_Problem details_
Pick up the text below on random matrices as image models and carry it on from its final sentence.
**** Text excerpt
We adopt random matrices as models of images. We confine our attention to random matrices having Gaussian distributions since their description requires the knowledge of the mean and covariance matrices. However, we have to confine even more, because the covariance matrix of a 100\(\,\times \,\)100 pixels image has about \(10^8\) elements and their estimation would require a huge amount of data. Thus, we need a class of random matrices with a more specialized covariance structure. The so-called matrix normal distribution (see [7]) seems to be a good choice, because their overall covariance matrices have a special structure that can be fully described by two matrices of covariances between rows and columns, respectively. These matrices are much smaller and easier to estimate (see Section...for details). Furthermore, it seems that inter-row and inter-column covariances are dominating for a sufficiently broad class of real-life images.

Clearly, images as inputs of classifiers re-appeared in the literature starting from the perceptron for classifying hand-written digits ([3] and the bibliography therein). Also later on random matrices with spatially Markov structure, generated by cliques, were extensively studied (see [5]). However, according to our knowledge, random normal matrices as models of images to be recognized are not considered. The research that is closest to ours was done by Krzysko [4] who considered the problem of recognizing random normal matrices that arise by stacking vectors, having their own interpretation, into a matrix. This idea was extended in [8] to recognizing sequences of images by stacking them into longer matrices.
********
**** Items
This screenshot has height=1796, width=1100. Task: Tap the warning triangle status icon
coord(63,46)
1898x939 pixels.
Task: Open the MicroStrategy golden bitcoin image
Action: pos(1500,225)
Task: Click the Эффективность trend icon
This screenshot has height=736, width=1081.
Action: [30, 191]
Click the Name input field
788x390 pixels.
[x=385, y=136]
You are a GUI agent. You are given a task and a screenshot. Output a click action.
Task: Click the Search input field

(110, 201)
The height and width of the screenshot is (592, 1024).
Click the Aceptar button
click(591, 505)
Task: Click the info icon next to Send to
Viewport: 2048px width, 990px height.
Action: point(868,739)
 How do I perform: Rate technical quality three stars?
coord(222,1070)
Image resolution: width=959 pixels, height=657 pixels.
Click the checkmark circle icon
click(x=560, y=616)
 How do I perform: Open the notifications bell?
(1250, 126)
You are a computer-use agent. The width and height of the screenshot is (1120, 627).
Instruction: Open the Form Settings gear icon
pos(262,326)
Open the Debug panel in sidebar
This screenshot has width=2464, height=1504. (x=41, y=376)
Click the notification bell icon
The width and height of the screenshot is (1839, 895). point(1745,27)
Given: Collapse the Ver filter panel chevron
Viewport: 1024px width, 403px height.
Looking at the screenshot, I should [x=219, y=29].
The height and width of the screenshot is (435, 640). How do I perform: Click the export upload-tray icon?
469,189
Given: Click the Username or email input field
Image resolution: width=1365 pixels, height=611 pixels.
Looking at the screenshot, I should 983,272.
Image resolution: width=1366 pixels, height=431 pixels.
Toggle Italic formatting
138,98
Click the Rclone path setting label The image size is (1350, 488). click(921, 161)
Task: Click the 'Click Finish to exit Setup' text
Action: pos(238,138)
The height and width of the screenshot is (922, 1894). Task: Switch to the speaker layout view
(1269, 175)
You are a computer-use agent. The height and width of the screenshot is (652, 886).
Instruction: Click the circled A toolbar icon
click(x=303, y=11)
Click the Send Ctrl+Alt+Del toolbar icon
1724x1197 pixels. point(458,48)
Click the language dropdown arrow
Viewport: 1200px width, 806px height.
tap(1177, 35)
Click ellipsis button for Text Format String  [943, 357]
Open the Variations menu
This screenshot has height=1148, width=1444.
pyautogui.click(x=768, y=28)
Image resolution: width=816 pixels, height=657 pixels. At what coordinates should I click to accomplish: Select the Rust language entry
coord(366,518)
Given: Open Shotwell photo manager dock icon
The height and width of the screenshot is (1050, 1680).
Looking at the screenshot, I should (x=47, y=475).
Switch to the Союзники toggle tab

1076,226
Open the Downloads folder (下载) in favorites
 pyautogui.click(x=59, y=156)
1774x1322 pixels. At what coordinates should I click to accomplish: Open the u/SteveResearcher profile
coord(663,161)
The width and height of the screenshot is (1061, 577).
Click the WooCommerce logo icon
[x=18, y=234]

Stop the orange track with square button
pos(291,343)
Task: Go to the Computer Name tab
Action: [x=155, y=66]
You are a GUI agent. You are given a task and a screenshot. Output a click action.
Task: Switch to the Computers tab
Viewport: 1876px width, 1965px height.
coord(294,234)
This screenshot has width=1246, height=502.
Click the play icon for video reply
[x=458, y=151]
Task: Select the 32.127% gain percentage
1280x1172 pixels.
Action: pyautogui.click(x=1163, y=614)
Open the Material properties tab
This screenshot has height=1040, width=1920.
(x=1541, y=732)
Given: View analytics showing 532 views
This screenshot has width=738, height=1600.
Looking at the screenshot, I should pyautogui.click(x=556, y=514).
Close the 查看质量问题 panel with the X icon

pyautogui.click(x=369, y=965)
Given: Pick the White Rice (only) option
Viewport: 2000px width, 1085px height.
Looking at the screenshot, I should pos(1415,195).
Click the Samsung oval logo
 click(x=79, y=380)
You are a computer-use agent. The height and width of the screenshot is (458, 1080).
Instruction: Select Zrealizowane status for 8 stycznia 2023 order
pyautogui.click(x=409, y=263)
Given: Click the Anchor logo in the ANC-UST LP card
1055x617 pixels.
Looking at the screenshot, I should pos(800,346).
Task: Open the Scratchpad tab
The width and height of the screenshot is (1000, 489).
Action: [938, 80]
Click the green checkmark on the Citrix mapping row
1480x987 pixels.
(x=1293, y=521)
********
_Output_
The paper is organized as follows.

  • In Sect. 2 we state the problem and describe basic properties of random normal matrices for the reader’s convenience.

  • The derivation of the Bayes recognizer is presented in Sect. 2 and then its empirical version is proposed, which is based on the plug-in principle, using the matrix learning sequence for the maximum likelihood estimation of inter-row and inter-column covariances.

  • The quality of the proposed algorithm is compared with the well known methods: the nearest neighbor (NN) and the support vector machine (SVM). The comparison is done by extensive simulations of the Monte-Carlo (MC) type, assuming that the assumed covariance structure is an adequate one.

  • Finally, the proposed algorithm is compared with NN classifying a sequence of real-life images of gas burner flames. This time the method of cross-validation is used for comparisons and we are not sure whether the assumed covariance structure is an adequate one.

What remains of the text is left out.